O decreto de desoneração tributária para a construção ou modernização das redes de banda larga se insere neste contexto. Vale destacar, entretanto, que embora a Medida Provisória já tenha sido aprovada pelo Congresso, o Ministério das Comunicações precisa soltar uma portaria que irá regulamentar a medida.
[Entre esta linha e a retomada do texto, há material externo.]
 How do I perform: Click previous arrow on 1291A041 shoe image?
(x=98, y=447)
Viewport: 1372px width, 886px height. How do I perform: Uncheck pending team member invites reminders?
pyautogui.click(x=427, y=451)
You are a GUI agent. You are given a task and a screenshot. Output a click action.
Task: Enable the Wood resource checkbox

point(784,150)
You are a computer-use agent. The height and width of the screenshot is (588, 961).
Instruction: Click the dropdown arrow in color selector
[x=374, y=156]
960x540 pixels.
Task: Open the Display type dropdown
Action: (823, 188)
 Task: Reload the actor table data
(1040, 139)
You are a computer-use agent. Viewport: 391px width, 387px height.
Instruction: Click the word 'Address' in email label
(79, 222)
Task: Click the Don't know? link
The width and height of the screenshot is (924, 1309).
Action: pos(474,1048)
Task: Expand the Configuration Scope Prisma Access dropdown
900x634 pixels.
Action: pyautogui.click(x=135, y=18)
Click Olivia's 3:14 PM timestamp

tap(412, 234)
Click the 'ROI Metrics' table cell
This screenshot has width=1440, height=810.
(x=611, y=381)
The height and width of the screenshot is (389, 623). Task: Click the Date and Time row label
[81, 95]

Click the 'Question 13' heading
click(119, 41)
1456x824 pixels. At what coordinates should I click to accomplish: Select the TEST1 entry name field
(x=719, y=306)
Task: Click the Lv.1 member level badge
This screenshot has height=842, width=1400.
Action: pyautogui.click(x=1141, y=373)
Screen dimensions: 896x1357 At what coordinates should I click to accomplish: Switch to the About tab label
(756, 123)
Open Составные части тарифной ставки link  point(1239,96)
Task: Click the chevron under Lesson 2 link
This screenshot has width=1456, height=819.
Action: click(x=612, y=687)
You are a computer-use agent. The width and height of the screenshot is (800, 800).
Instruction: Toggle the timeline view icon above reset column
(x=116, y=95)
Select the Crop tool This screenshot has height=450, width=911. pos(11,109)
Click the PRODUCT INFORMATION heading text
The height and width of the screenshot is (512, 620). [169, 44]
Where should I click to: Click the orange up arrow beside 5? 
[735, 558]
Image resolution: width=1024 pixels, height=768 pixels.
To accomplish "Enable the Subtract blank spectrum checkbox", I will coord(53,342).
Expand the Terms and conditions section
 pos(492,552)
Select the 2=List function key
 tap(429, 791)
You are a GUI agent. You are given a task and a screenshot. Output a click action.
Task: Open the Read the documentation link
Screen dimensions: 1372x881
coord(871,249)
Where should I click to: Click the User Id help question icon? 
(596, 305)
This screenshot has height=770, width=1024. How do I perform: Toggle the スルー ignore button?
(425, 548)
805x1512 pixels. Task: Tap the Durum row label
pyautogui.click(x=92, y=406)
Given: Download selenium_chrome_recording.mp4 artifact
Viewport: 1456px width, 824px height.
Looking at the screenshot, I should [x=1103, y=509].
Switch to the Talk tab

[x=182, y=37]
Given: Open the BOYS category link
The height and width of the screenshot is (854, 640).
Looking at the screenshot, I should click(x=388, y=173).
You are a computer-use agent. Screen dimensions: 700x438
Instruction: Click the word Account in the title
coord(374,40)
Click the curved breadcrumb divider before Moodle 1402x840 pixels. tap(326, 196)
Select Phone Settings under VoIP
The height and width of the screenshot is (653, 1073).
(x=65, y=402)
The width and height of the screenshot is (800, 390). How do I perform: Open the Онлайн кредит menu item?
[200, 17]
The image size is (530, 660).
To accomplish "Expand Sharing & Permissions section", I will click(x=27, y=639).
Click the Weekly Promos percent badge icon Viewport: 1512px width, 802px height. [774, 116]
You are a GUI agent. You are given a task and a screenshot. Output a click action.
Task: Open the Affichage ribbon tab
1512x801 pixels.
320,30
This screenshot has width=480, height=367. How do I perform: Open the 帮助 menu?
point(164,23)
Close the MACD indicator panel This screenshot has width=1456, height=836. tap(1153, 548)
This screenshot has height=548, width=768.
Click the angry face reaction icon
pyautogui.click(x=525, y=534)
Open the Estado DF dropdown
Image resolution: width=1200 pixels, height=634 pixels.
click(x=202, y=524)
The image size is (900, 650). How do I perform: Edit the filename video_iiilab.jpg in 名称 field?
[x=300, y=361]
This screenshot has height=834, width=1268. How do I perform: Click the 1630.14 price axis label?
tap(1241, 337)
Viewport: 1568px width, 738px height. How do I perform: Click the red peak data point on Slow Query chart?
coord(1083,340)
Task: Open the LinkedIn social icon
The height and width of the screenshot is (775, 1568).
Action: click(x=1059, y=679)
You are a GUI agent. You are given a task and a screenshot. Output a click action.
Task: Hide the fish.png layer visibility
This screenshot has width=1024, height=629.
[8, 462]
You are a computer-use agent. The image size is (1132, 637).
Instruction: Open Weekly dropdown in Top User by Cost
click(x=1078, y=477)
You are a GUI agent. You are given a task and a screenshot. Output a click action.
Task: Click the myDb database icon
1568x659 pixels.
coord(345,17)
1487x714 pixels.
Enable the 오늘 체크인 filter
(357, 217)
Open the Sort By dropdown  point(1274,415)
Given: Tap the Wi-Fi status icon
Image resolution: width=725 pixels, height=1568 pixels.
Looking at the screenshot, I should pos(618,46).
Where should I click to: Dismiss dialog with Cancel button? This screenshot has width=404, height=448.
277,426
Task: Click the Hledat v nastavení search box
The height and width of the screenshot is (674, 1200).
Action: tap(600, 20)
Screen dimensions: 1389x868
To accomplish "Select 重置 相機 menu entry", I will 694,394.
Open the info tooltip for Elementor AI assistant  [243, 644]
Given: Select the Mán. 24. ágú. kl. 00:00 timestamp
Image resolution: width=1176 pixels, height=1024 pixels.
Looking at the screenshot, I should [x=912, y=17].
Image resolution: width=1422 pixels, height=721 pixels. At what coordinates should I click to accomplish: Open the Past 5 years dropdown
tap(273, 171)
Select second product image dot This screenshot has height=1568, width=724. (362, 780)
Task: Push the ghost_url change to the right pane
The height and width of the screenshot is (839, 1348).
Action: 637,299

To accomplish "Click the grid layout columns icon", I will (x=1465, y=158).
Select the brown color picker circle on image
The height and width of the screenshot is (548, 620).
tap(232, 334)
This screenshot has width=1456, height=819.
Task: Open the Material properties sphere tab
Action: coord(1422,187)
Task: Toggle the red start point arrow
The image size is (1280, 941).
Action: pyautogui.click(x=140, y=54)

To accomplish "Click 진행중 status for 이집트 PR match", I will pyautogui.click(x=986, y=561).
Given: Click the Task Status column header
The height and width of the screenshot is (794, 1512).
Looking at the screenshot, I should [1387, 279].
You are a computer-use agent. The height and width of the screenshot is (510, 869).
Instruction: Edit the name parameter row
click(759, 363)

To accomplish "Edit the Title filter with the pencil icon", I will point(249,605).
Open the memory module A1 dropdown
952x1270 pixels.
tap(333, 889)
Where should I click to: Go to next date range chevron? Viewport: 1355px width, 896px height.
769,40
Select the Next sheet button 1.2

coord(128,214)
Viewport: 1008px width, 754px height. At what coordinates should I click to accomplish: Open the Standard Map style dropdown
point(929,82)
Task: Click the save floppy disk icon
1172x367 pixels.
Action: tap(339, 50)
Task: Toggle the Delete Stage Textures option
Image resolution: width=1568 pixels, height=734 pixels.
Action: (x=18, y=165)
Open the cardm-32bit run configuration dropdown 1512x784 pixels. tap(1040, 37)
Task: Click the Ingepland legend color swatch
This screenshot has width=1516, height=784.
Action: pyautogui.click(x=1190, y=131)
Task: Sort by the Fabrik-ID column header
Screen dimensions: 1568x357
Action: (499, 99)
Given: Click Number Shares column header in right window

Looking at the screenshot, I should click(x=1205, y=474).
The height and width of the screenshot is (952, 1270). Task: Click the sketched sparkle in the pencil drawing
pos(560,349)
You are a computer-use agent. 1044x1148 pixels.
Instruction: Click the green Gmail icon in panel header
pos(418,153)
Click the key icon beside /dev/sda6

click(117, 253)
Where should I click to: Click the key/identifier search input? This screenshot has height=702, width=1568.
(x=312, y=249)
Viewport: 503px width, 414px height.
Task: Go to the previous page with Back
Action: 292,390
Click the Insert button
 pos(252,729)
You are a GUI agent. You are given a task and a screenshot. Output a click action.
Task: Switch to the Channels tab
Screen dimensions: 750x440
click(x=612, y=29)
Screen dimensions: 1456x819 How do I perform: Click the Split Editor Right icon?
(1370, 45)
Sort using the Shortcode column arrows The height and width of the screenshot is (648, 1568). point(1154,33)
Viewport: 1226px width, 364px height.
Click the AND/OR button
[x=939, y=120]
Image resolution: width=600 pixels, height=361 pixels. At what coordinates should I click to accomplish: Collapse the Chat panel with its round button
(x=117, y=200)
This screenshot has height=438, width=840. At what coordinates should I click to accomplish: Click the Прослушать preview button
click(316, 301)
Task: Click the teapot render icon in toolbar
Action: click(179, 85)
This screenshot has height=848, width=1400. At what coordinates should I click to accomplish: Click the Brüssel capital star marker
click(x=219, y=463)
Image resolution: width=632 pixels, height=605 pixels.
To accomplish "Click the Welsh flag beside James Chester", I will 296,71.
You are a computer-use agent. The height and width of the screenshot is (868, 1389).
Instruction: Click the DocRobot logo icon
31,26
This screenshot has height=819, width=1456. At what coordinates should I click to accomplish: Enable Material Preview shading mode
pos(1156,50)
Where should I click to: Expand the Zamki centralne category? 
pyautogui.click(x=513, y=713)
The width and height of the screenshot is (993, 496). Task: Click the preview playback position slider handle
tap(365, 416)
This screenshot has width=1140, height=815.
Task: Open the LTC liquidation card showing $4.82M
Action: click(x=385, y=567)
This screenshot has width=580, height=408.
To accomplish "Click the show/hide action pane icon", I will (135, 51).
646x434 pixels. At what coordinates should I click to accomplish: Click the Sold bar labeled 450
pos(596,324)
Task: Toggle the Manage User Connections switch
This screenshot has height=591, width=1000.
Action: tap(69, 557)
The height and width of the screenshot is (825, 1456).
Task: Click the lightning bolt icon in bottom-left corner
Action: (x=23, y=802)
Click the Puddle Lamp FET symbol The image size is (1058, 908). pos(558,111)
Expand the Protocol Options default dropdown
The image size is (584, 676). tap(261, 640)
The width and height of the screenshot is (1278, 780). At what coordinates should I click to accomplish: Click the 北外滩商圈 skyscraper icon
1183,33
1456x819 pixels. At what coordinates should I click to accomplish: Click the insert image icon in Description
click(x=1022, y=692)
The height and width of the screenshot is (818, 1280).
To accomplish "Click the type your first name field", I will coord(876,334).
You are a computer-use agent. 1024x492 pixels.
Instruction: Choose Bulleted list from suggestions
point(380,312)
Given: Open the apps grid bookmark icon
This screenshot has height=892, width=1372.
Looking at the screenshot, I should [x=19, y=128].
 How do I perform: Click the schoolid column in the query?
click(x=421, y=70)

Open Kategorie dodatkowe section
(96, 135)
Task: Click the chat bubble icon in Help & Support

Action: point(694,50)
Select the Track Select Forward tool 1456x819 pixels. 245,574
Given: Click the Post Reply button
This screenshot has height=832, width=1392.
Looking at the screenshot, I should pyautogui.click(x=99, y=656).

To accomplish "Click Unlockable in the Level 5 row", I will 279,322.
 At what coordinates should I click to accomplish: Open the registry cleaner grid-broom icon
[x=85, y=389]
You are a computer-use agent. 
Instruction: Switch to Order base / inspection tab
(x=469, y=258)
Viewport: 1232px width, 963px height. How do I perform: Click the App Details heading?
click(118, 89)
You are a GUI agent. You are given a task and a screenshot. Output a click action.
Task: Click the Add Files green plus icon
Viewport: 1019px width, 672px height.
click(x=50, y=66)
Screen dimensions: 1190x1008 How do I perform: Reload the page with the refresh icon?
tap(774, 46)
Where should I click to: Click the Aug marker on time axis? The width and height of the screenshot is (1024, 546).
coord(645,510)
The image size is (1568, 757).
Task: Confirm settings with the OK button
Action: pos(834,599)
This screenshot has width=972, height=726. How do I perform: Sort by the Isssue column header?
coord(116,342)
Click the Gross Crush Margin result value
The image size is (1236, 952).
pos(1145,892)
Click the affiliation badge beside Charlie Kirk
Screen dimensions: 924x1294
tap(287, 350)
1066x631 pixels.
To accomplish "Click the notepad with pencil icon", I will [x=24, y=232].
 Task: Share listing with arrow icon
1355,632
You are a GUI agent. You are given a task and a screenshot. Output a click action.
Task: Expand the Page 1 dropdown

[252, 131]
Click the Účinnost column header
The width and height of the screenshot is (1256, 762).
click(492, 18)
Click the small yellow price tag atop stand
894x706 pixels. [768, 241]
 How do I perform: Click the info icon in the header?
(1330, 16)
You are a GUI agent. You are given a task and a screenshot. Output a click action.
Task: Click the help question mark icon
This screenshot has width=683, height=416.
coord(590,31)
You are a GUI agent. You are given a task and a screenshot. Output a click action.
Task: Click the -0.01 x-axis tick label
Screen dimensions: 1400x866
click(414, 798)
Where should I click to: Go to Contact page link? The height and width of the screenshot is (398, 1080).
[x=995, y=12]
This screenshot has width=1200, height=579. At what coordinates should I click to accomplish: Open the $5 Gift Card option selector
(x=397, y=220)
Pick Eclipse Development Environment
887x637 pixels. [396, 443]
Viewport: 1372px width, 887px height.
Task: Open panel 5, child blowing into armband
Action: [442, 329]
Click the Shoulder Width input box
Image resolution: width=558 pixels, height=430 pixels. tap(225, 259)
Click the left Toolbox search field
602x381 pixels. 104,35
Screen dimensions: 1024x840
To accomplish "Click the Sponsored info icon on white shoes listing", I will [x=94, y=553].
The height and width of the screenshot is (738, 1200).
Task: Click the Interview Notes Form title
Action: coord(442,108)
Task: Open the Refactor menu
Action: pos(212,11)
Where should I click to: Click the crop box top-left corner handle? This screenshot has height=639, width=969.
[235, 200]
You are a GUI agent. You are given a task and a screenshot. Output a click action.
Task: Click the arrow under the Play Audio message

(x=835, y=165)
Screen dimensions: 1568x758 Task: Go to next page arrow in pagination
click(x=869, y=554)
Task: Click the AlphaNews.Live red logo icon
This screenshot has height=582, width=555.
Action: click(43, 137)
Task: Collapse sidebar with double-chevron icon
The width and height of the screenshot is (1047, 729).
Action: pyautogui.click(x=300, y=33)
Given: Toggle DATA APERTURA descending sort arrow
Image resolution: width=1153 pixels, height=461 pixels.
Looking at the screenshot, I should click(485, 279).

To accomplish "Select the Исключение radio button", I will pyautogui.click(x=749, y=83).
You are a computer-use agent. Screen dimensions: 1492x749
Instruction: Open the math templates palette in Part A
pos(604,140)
O ministro mencionou ainda a inauguração na próxima sexta, 1º, das obras para a construção de um backbone de fibra ótica da Oi no estado do Amapá, iniciativa que ajudará a preencher o défict de infraestrutura da Região Norte. Além disso, segundo o ministro, nas próximas duas semanas a Telebras assinará contratos para levar o seu backbone a Rondônia e ao Amapá. Até agosto será concluído um anel da Telebras que sai de Brasília e vai até Salvador, passando por alguns estados do Norte. Bernardo mencionou também o linhão de energia (que também levará fibra ótica) de Tucuruí, que interligará Tucuruí-Macapá-Manaus.

O vice-presidente de planejamento executivo da Oi, João de Deus, informou que para este ano a empresa está aumentando em 70% o investimento em telefonia móvel e em 100% na infraestrutura como um todo, em relação ao ano passado.

A audiência, que durou cinco horas, foi marcada por discursos inflamados de alguns dos 20 deputados que se inscreveram para falar. Muitos deles acusaram a Anatel de conivência com as empresas as quais deveriam ser reguladas pela agência. O deputado Ivan Valente (PSOL/SP), para quem a Anatel tem uma relação “promíscua”, cobrou transparência nas decisões do Minicom e da Anatel. “O governo poderia comandar o processo de outra forma. Se houve expansão, houve expansão desordenada, com serviço ruirm e tarifa cara. Essa é a razão de uma audiência tão concorrida. Não adianta falar que precisa de mais investimento, isso nós todos sabemos, precisa de mais transparência no processo”.